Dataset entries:
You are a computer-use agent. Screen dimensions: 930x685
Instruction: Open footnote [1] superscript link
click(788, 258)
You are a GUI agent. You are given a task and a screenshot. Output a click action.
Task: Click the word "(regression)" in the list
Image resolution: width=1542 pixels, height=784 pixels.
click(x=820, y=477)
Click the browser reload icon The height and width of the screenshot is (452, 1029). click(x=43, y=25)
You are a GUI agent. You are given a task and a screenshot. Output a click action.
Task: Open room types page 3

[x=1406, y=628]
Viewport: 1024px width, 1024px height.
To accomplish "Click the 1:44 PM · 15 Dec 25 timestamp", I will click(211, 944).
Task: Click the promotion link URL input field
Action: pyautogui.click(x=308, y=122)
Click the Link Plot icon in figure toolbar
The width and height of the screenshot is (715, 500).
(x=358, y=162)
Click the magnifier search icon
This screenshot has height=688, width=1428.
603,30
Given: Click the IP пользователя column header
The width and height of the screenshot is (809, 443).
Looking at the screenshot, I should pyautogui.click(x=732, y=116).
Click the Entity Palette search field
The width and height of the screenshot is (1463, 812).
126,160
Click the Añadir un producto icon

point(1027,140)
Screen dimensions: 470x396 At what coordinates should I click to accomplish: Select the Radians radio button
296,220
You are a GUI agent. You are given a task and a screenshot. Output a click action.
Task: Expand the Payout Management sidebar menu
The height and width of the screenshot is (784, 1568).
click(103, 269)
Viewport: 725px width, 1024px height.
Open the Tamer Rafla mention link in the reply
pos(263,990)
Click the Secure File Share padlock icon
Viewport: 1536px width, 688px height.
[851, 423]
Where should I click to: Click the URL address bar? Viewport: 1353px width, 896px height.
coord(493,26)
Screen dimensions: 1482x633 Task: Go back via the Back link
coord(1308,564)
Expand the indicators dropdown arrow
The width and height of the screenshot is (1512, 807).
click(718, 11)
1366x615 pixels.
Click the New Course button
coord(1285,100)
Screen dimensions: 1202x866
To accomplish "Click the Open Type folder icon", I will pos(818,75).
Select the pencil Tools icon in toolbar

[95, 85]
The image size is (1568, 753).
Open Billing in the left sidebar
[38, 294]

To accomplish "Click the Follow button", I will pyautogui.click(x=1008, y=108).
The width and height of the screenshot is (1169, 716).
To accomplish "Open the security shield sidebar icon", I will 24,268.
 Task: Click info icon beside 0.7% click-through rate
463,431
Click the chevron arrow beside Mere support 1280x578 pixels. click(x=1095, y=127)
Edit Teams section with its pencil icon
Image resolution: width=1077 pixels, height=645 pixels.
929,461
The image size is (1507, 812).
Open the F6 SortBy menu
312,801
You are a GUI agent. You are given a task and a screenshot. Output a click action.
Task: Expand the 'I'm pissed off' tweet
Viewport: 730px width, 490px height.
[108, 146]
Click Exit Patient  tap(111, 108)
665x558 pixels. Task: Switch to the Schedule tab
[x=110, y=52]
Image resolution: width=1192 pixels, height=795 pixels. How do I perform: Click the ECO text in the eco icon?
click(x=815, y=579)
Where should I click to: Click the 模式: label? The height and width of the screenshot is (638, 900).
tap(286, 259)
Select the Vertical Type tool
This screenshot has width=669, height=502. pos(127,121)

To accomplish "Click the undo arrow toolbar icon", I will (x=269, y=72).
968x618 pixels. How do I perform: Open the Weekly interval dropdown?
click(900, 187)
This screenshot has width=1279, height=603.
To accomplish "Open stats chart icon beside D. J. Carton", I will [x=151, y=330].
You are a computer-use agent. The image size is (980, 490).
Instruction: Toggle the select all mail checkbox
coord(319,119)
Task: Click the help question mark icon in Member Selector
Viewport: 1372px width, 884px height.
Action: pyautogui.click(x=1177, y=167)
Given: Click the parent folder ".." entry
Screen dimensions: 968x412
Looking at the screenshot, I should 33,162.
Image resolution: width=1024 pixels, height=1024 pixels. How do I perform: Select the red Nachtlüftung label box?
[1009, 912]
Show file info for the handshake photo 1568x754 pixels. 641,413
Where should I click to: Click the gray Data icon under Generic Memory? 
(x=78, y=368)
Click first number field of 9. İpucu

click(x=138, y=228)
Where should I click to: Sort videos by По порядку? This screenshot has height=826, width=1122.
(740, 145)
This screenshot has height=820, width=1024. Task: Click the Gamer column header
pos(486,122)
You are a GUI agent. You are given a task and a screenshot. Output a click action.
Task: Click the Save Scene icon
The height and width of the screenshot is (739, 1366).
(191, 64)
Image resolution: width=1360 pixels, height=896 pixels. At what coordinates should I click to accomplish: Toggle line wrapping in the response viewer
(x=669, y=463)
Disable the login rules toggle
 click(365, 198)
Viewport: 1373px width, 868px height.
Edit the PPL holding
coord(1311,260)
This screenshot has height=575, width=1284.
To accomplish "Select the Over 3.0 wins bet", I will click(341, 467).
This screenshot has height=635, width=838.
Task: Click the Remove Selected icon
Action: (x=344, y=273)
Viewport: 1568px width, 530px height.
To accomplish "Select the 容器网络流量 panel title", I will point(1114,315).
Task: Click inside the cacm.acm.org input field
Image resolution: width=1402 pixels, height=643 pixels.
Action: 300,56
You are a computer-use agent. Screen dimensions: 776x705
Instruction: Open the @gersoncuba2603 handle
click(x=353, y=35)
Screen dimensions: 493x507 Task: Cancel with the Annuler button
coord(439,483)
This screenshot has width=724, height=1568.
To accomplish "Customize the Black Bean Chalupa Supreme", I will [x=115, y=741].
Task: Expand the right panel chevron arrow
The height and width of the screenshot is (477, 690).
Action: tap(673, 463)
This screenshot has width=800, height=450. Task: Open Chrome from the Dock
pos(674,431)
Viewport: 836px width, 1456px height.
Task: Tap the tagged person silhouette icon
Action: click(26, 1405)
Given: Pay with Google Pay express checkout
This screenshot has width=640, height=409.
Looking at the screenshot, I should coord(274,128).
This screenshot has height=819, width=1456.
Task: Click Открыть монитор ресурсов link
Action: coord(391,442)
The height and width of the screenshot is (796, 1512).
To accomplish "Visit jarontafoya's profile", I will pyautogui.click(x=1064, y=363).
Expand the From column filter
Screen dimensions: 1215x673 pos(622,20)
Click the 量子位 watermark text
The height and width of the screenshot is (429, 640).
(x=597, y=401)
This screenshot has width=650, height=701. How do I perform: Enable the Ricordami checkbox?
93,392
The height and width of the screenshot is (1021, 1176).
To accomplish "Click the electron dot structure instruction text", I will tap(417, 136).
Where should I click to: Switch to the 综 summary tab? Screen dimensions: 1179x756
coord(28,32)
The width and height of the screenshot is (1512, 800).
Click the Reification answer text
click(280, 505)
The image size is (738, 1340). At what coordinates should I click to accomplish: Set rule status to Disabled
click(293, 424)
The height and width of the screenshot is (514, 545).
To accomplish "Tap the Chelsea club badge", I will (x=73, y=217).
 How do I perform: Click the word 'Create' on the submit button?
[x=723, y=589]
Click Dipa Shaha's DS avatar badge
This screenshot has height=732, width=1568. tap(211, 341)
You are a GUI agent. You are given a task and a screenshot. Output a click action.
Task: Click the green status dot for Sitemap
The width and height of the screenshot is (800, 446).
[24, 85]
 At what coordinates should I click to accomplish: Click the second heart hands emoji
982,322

What to produce: Rewrite the data above, replacing each occurrence of "GUI agent" with "GUI assistant" and leaving everything else unchanged.

Task result:
You are a computer-use agent. Screen dimensions: 930x685
Instruction: Open footnote [1] superscript link
click(788, 258)
You are a GUI assistant. You are given a task and a screenshot. Output a click action.
Task: Click the word "(regression)" in the list
Image resolution: width=1542 pixels, height=784 pixels.
click(x=820, y=477)
Click the browser reload icon The height and width of the screenshot is (452, 1029). click(x=43, y=25)
You are a GUI assistant. You are given a task and a screenshot. Output a click action.
Task: Open room types page 3

[x=1406, y=628]
Viewport: 1024px width, 1024px height.
To accomplish "Click the 1:44 PM · 15 Dec 25 timestamp", I will click(211, 944).
Task: Click the promotion link URL input field
Action: pyautogui.click(x=308, y=122)
Click the Link Plot icon in figure toolbar
The width and height of the screenshot is (715, 500).
(x=358, y=162)
Click the magnifier search icon
This screenshot has height=688, width=1428.
603,30
Given: Click the IP пользователя column header
The width and height of the screenshot is (809, 443).
Looking at the screenshot, I should pyautogui.click(x=732, y=116).
Click the Entity Palette search field
The width and height of the screenshot is (1463, 812).
126,160
Click the Añadir un producto icon

point(1027,140)
Screen dimensions: 470x396 At what coordinates should I click to accomplish: Select the Radians radio button
296,220
You are a GUI assistant. You are given a task and a screenshot. Output a click action.
Task: Expand the Payout Management sidebar menu
The height and width of the screenshot is (784, 1568).
click(103, 269)
Viewport: 725px width, 1024px height.
Open the Tamer Rafla mention link in the reply
pos(263,990)
Click the Secure File Share padlock icon
Viewport: 1536px width, 688px height.
[851, 423]
Where should I click to: Click the URL address bar? Viewport: 1353px width, 896px height.
coord(493,26)
Screen dimensions: 1482x633 Task: Go back via the Back link
coord(1308,564)
Expand the indicators dropdown arrow
The width and height of the screenshot is (1512, 807).
click(718, 11)
1366x615 pixels.
Click the New Course button
coord(1285,100)
Screen dimensions: 1202x866
To accomplish "Click the Open Type folder icon", I will pos(818,75).
Select the pencil Tools icon in toolbar

[95, 85]
The image size is (1568, 753).
Open Billing in the left sidebar
[38, 294]

To accomplish "Click the Follow button", I will pyautogui.click(x=1008, y=108).
The width and height of the screenshot is (1169, 716).
To accomplish "Open the security shield sidebar icon", I will 24,268.
 Task: Click info icon beside 0.7% click-through rate
463,431
Click the chevron arrow beside Mere support 1280x578 pixels. click(x=1095, y=127)
Edit Teams section with its pencil icon
Image resolution: width=1077 pixels, height=645 pixels.
929,461
The image size is (1507, 812).
Open the F6 SortBy menu
312,801
You are a GUI assistant. You are given a task and a screenshot. Output a click action.
Task: Expand the 'I'm pissed off' tweet
Viewport: 730px width, 490px height.
[108, 146]
Click Exit Patient  tap(111, 108)
665x558 pixels. Task: Switch to the Schedule tab
[x=110, y=52]
Image resolution: width=1192 pixels, height=795 pixels. How do I perform: Click the ECO text in the eco icon?
click(x=815, y=579)
Where should I click to: Click the 模式: label? The height and width of the screenshot is (638, 900).
tap(286, 259)
Select the Vertical Type tool
This screenshot has width=669, height=502. pos(127,121)

To accomplish "Click the undo arrow toolbar icon", I will (x=269, y=72).
968x618 pixels. How do I perform: Open the Weekly interval dropdown?
click(900, 187)
This screenshot has width=1279, height=603.
To accomplish "Open stats chart icon beside D. J. Carton", I will [x=151, y=330].
You are a computer-use agent. The image size is (980, 490).
Instruction: Toggle the select all mail checkbox
coord(319,119)
Task: Click the help question mark icon in Member Selector
Viewport: 1372px width, 884px height.
Action: pyautogui.click(x=1177, y=167)
Given: Click the parent folder ".." entry
Screen dimensions: 968x412
Looking at the screenshot, I should 33,162.
Image resolution: width=1024 pixels, height=1024 pixels. How do I perform: Select the red Nachtlüftung label box?
[1009, 912]
Show file info for the handshake photo 1568x754 pixels. 641,413
Where should I click to: Click the gray Data icon under Generic Memory? 
(x=78, y=368)
Click first number field of 9. İpucu

click(x=138, y=228)
Where should I click to: Sort videos by По порядку? This screenshot has height=826, width=1122.
(740, 145)
This screenshot has height=820, width=1024. Task: Click the Gamer column header
pos(486,122)
You are a GUI assistant. You are given a task and a screenshot. Output a click action.
Task: Click the Save Scene icon
The height and width of the screenshot is (739, 1366).
(191, 64)
Image resolution: width=1360 pixels, height=896 pixels. At what coordinates should I click to accomplish: Toggle line wrapping in the response viewer
(x=669, y=463)
Disable the login rules toggle
 click(365, 198)
Viewport: 1373px width, 868px height.
Edit the PPL holding
coord(1311,260)
This screenshot has height=575, width=1284.
To accomplish "Select the Over 3.0 wins bet", I will click(341, 467).
This screenshot has height=635, width=838.
Task: Click the Remove Selected icon
Action: (x=344, y=273)
Viewport: 1568px width, 530px height.
To accomplish "Select the 容器网络流量 panel title", I will point(1114,315).
Task: Click inside the cacm.acm.org input field
Image resolution: width=1402 pixels, height=643 pixels.
Action: 300,56
You are a computer-use agent. Screen dimensions: 776x705
Instruction: Open the @gersoncuba2603 handle
click(x=353, y=35)
Screen dimensions: 493x507 Task: Cancel with the Annuler button
coord(439,483)
This screenshot has width=724, height=1568.
To accomplish "Customize the Black Bean Chalupa Supreme", I will [x=115, y=741].
Task: Expand the right panel chevron arrow
The height and width of the screenshot is (477, 690).
Action: tap(673, 463)
This screenshot has width=800, height=450. Task: Open Chrome from the Dock
pos(674,431)
Viewport: 836px width, 1456px height.
Task: Tap the tagged person silhouette icon
Action: click(26, 1405)
Given: Pay with Google Pay express checkout
This screenshot has width=640, height=409.
Looking at the screenshot, I should coord(274,128).
This screenshot has height=819, width=1456.
Task: Click Открыть монитор ресурсов link
Action: coord(391,442)
The height and width of the screenshot is (796, 1512).
To accomplish "Visit jarontafoya's profile", I will pyautogui.click(x=1064, y=363).
Expand the From column filter
Screen dimensions: 1215x673 pos(622,20)
Click the 量子位 watermark text
The height and width of the screenshot is (429, 640).
(x=597, y=401)
This screenshot has width=650, height=701. How do I perform: Enable the Ricordami checkbox?
93,392
The height and width of the screenshot is (1021, 1176).
To accomplish "Click the electron dot structure instruction text", I will tap(417, 136).
Where should I click to: Switch to the 综 summary tab? Screen dimensions: 1179x756
coord(28,32)
The width and height of the screenshot is (1512, 800).
Click the Reification answer text
click(280, 505)
The image size is (738, 1340). At what coordinates should I click to accomplish: Set rule status to Disabled
click(293, 424)
The height and width of the screenshot is (514, 545).
To accomplish "Tap the Chelsea club badge", I will (x=73, y=217).
 How do I perform: Click the word 'Create' on the submit button?
[x=723, y=589]
Click Dipa Shaha's DS avatar badge
This screenshot has height=732, width=1568. tap(211, 341)
You are a GUI assistant. You are given a task and a screenshot. Output a click action.
Task: Click the green status dot for Sitemap
The width and height of the screenshot is (800, 446).
[24, 85]
 At what coordinates should I click to accomplish: Click the second heart hands emoji
982,322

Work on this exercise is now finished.